Technophiles and MBAs will continue to see more risk than reward in shares of America Online. It is this very kind of disagreement in the stock market that creates opportunity, however. Technophiles misunderstand that the Web is about content, not technology. Whiz-bang networking OSs and open browsers do not content make. Roughly half of AOL users access with 9600 baud or below; these people are not ready for sophisticated Web Browsers unless they have a lot of time to kill. Even at 14400 baud, let's all admit it---the Web sucks. MBAs will continue to see subscriber accounting practices as "cooking the books." Expensing subscribers over 24 months, estimating a "lifetime" of 40 months is aggressive---no one will argue with this. Given the revolutionary nature of the content possible, though, it is not inconceivable. Also, the recent NBC/MSN marriage of offline and online heralds similar unions in the works for America Online, arrangements which could boost the value of the company as an ongoing concern, bringing advertising dollars to bear quicker than anyone anticipates. The success America Online has had is enviable and hard to deny; you literally have to close your eyes to the positive factors in order to be pessimistic about AOL's opportunities.
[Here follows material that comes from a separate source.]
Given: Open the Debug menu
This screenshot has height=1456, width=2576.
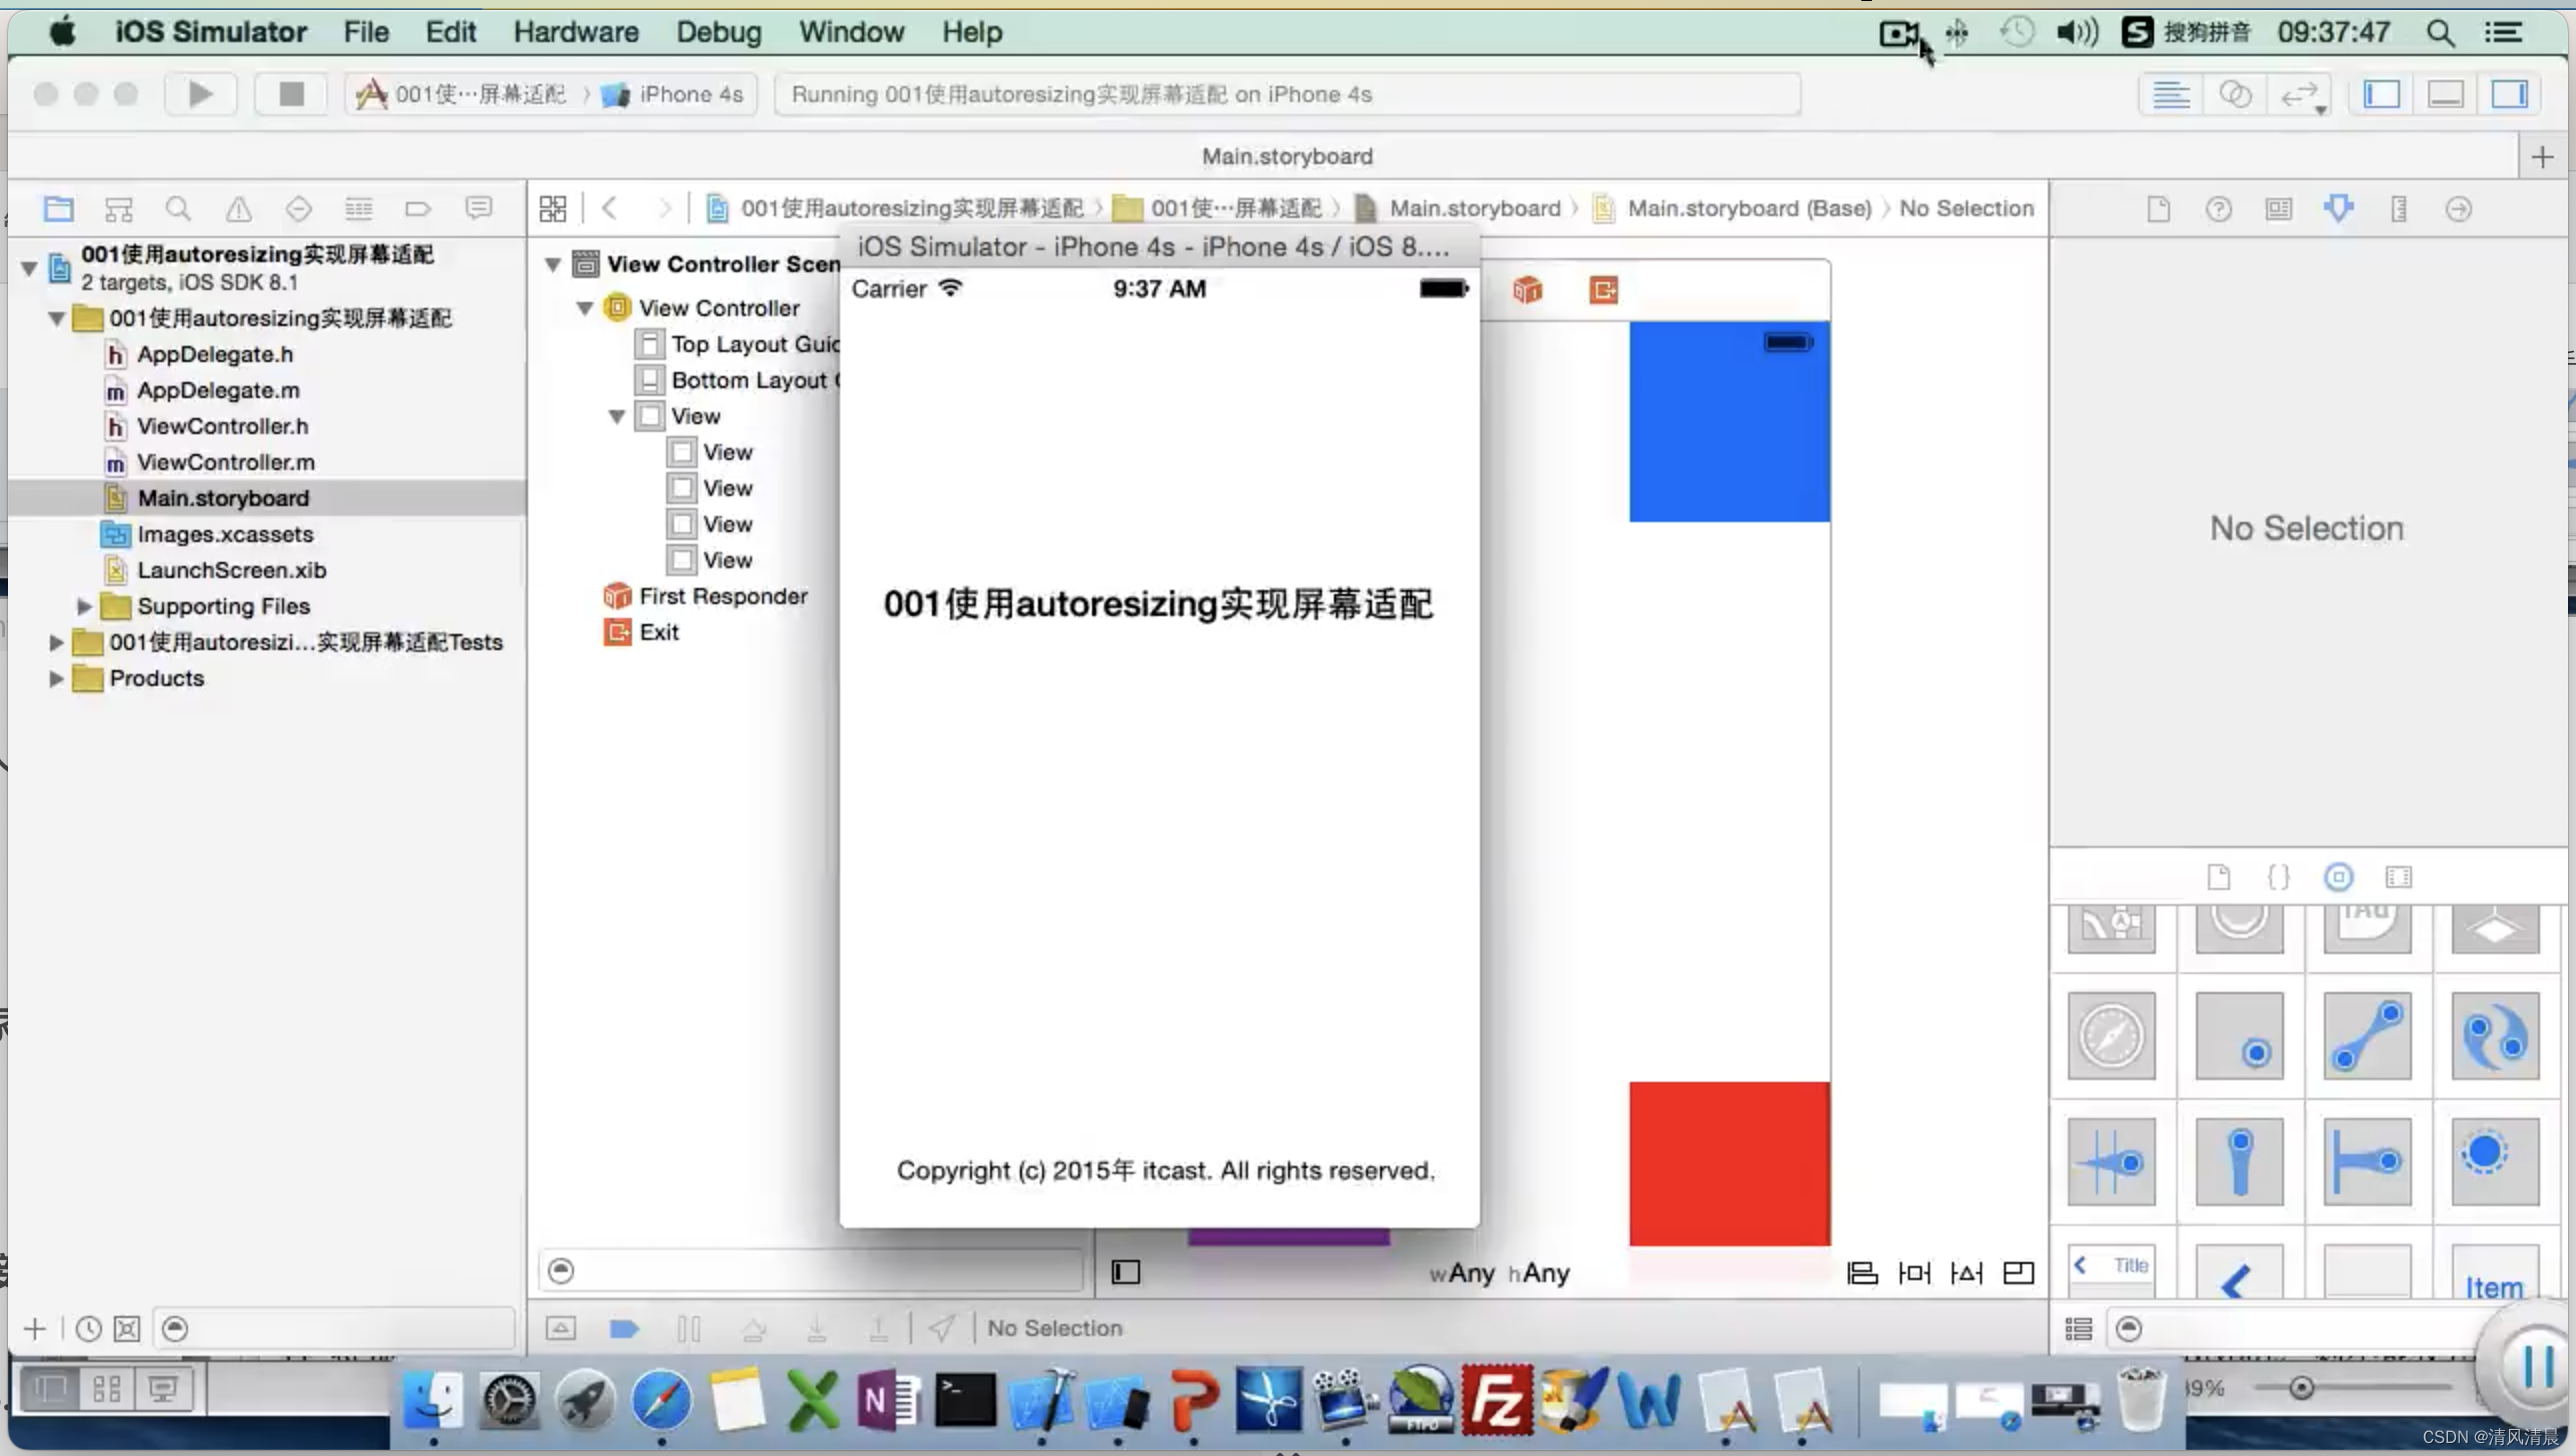Looking at the screenshot, I should click(718, 32).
Should you run out and buy shares indiscriminately? Indisputably, emphatically NO! This is a very volatile stock because there are so many questions to be resolved about the exact form the Internet will take over the coming months and years. America Online does present a nice package of network, content, online services and savvy for investors willing to take on risk and looking for a one-stop Internet investment. This is definitely no slam dunk, however; take the time to learn as much as you can, be patient, and make Foolish decisions.